Friday, November 28, 2014

Expect positive cultures for Propionibacterium in revision shoulder arthroplasty

Unexpected positive cultures including isolation of Propionibacterium acnes in revision shoulder arthroplasty

These authors performed a systematic review of the literature between 1950 and 2013 for all studies on patients having revision shoulder arthroplasty with 'unexpected positive cultures' - which they defined as positive cultures without overt signs of infection in revision shoulder arthroplasty.

They included six studies reporting a total of 1402 patients who underwent a total of 1405 revision surgeries. 235 of these shoulders had positive cultures - 149 were culture positive for Propionibacterium.

They use the term 'true' infection without defining it. Apparently they use this term to refer to cases that had recurrence of infection after the revision; 24 shoulders fell into this category. 

75 shoulders received IV or oral antibiotic therapy in addition to routine postoperative dosing after the cultures became positive. These shoulders had the same rate of clinically apparent infection after the revision as those that did not receive additional postoperative antibiotics.

Comment: It is time to stop using the term 'unexpected' positive cultures in cases of revision shoulder arthroplasties. In a recent study, 103 of 193 revision arthroplasties were culture positive if appropriate culture methods were used. It is also time to stop using the term 'true' infection in that it implies that arthroplasties full of organisms such as propionibacterium will be easily recognized as being infected. To see that this is not the case, visit this recent post.  Specimens harvested at the time of revision arthroplasty may be strongly culture positive years after the index procedure as shown here.

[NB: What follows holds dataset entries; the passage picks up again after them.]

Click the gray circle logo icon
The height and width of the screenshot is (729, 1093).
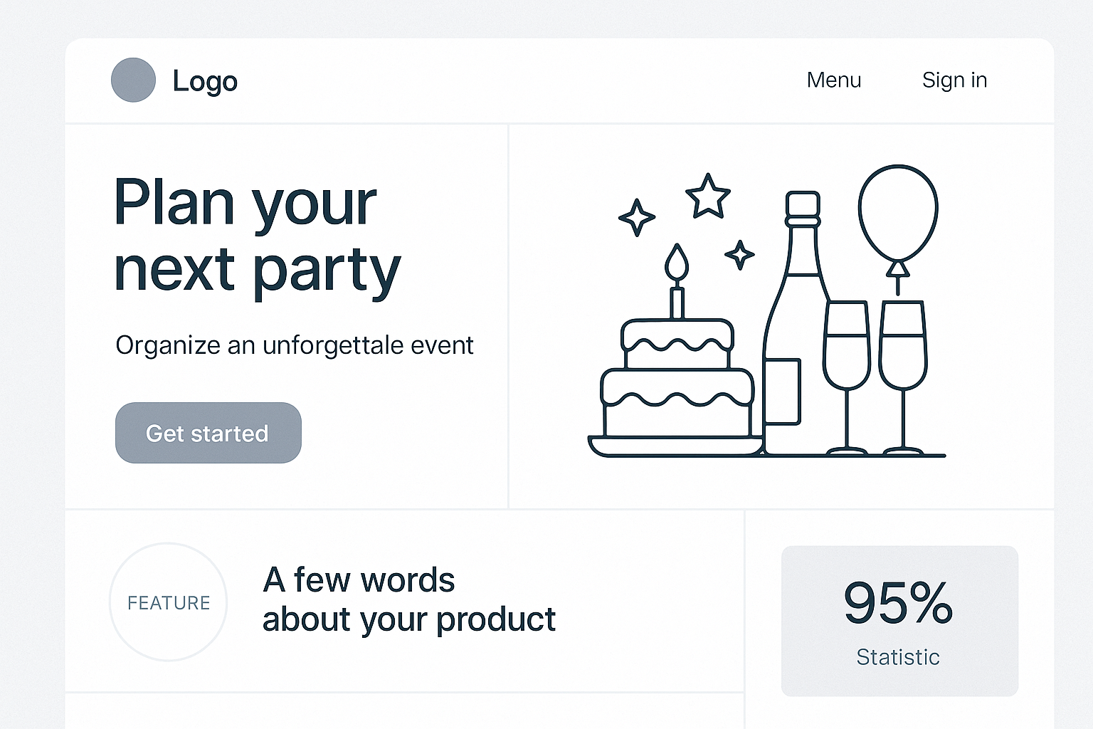[133, 80]
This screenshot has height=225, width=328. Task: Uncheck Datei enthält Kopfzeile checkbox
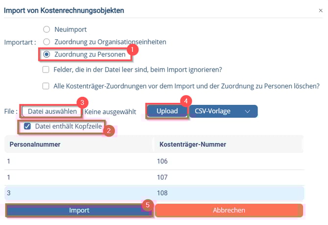(x=28, y=126)
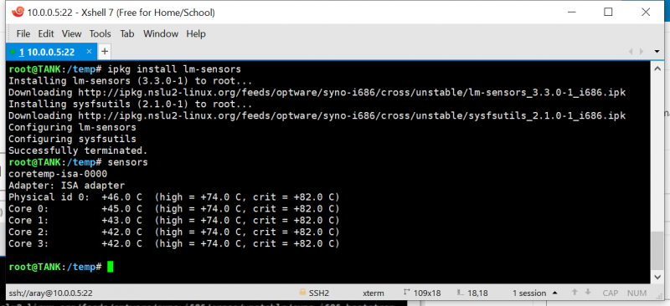670x306 pixels.
Task: Open the Tools menu
Action: click(x=100, y=33)
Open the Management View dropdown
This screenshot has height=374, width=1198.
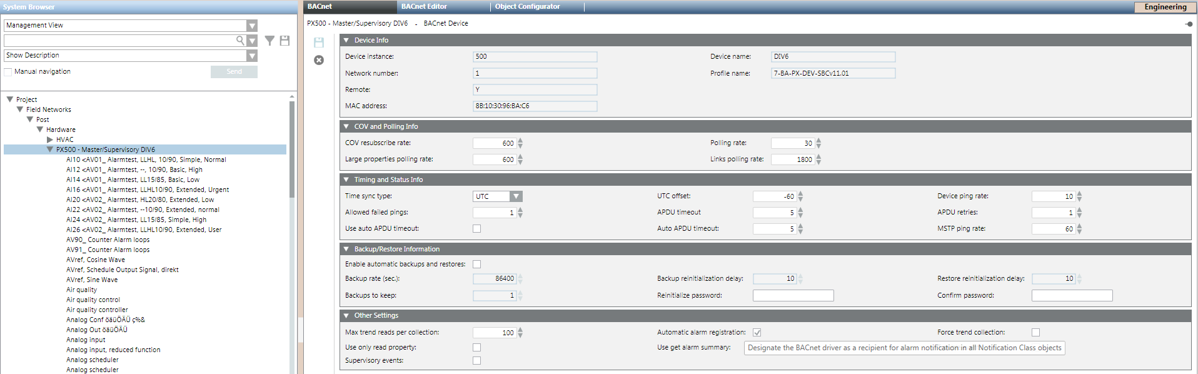point(251,26)
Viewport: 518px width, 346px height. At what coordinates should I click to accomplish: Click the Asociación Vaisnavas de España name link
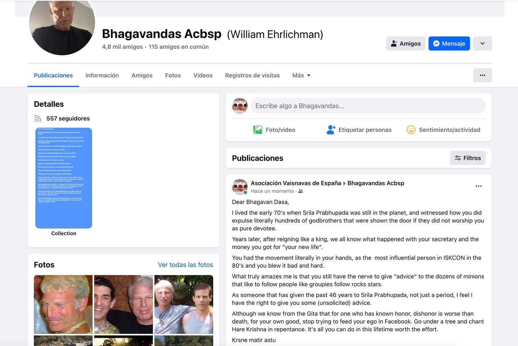coord(296,183)

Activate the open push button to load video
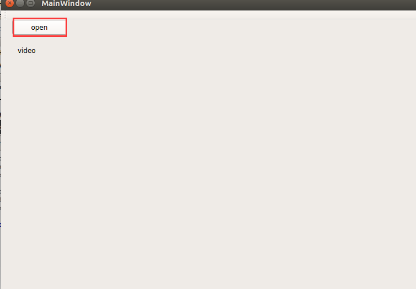click(x=40, y=28)
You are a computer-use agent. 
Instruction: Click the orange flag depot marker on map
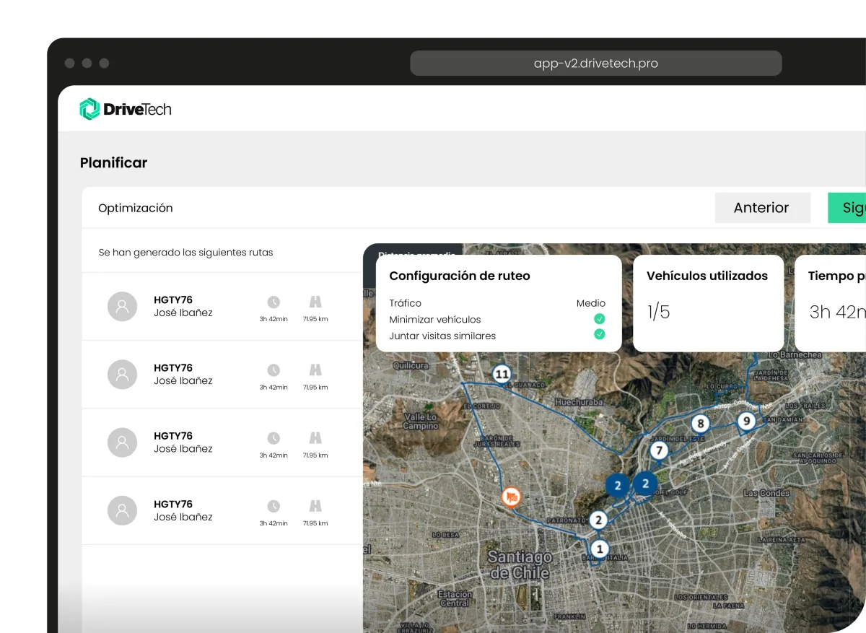tap(512, 497)
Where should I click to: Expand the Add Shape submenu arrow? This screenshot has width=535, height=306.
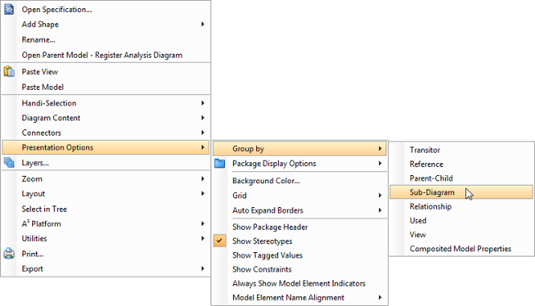[202, 24]
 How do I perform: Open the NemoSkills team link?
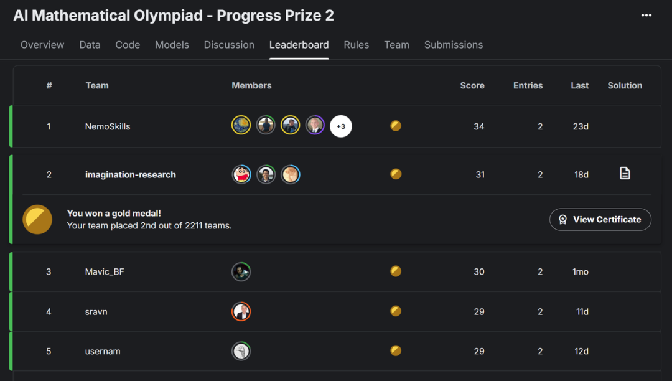(x=108, y=126)
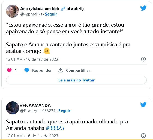
Task: Click the @yepmaliks handle
Action: tap(31, 14)
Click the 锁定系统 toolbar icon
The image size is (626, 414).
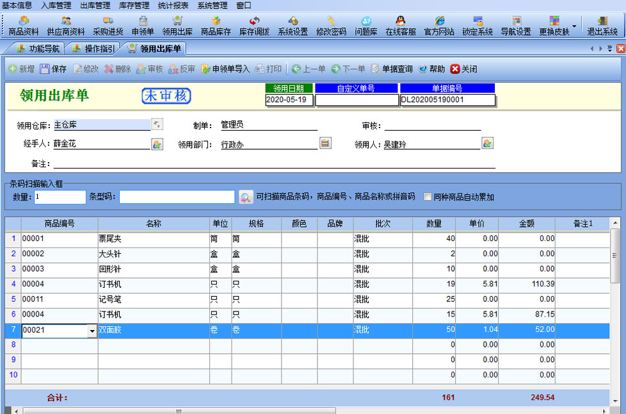tap(478, 26)
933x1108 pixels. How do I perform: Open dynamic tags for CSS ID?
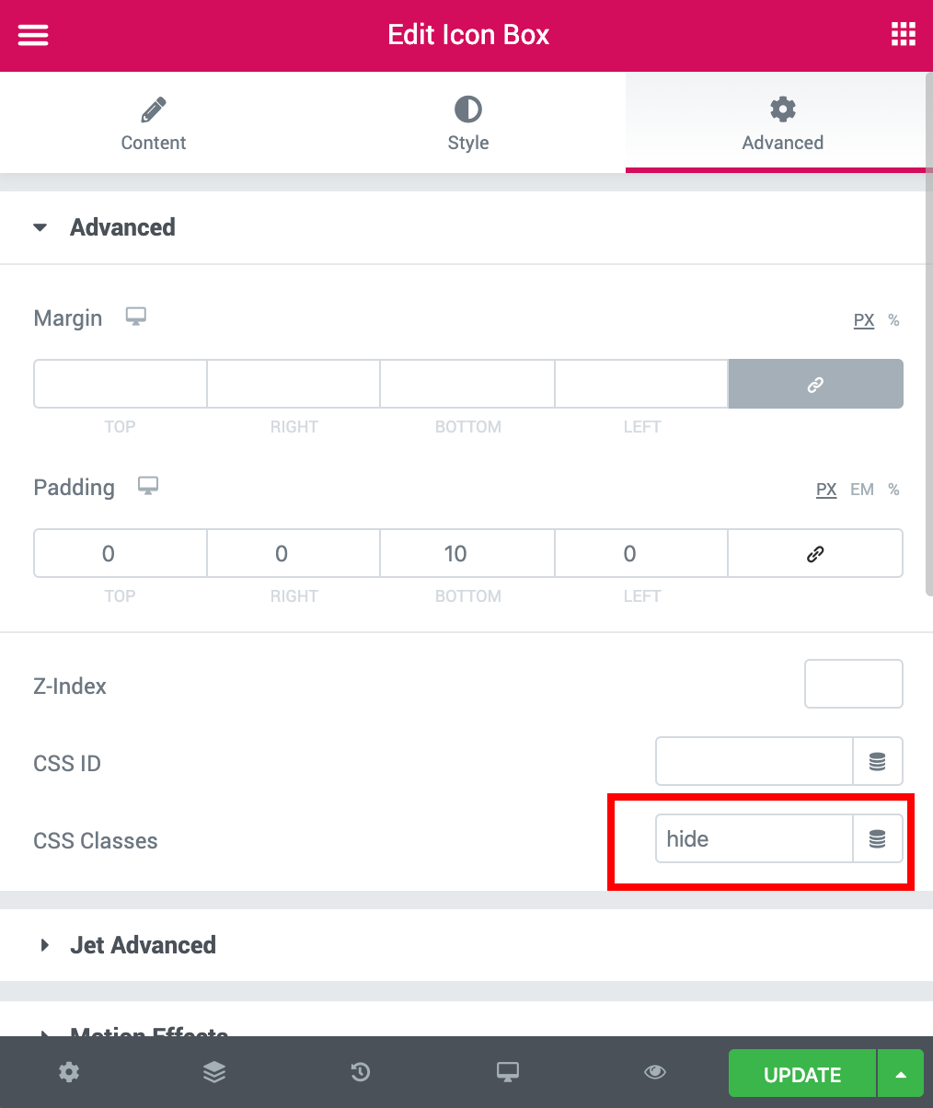tap(878, 761)
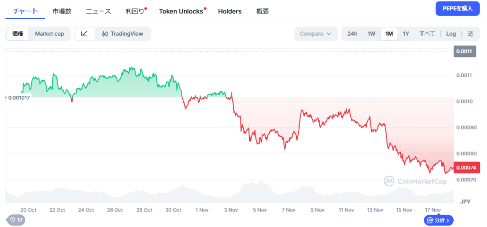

If one reviews the methods of the six studies in this review, one will see that the culture methods, intraoperative treatment, postoperative treatment and post-revision followup vary widely, confounding any firm conclusion except that many revision arthroplasties performed for loosening, pain or stiffness can be 'expected' to be culture positive for Propionibacterium. 

The understanding of the role of Propionibacterium in shoulder arthroplasty failure and the means by which positive cultures should be managed will be informed by careful clinical studies that include standardized approaches for specimen harvest and culture and close clinical followup after different treatment protocols.